Background: Hypertensive disorders are the most common in pregnancy. Several studies showed a positive correlation between elevated maternal serum uric acid (UA), serum creatinine and adverse maternal and fetal outcomes, but only a few studies are available on serum cystatin C and maternal and fetal outcomes. The present study was undertaken to study the association of serum UA, creatinine and cystatin C with maternal and fetal outcomes.

Methods: Out of 116 pregnant women 69 women had no hypertension and 47 had hypertension with or without proteinuria.
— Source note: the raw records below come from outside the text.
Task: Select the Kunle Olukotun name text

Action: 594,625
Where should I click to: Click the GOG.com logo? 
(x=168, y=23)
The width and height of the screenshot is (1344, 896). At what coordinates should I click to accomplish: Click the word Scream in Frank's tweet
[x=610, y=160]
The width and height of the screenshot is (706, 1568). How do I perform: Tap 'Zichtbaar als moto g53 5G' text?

Serum UA, creatinine and cystatin C was measured by modified Uricase method, modified kinetic Jaffe’s reaction and particle-enhanced immunonephelometric assay respectively. Multivariate logistic regression was performed to determine the independent effects of serum UA, creatinine and cystatin C on maternal and fetal outcomes using stata 13.1.

Results: The adjusted odds ratio (OR) was 3.73 (95% CI: 1.18-11.75; P=0.024) for UA; 15.79 (95% CI: 3.04-81.94; P=0.001) for creatinine and 2.03 (95% CI: 0.70-5.87; P=0.192) for cystatin C in hypertensive disorders of pregnancy. All the three renal parameters were not significantly associated with birth weight, gestational age of delivery and mode of delivery after adjusting for the confounding factors.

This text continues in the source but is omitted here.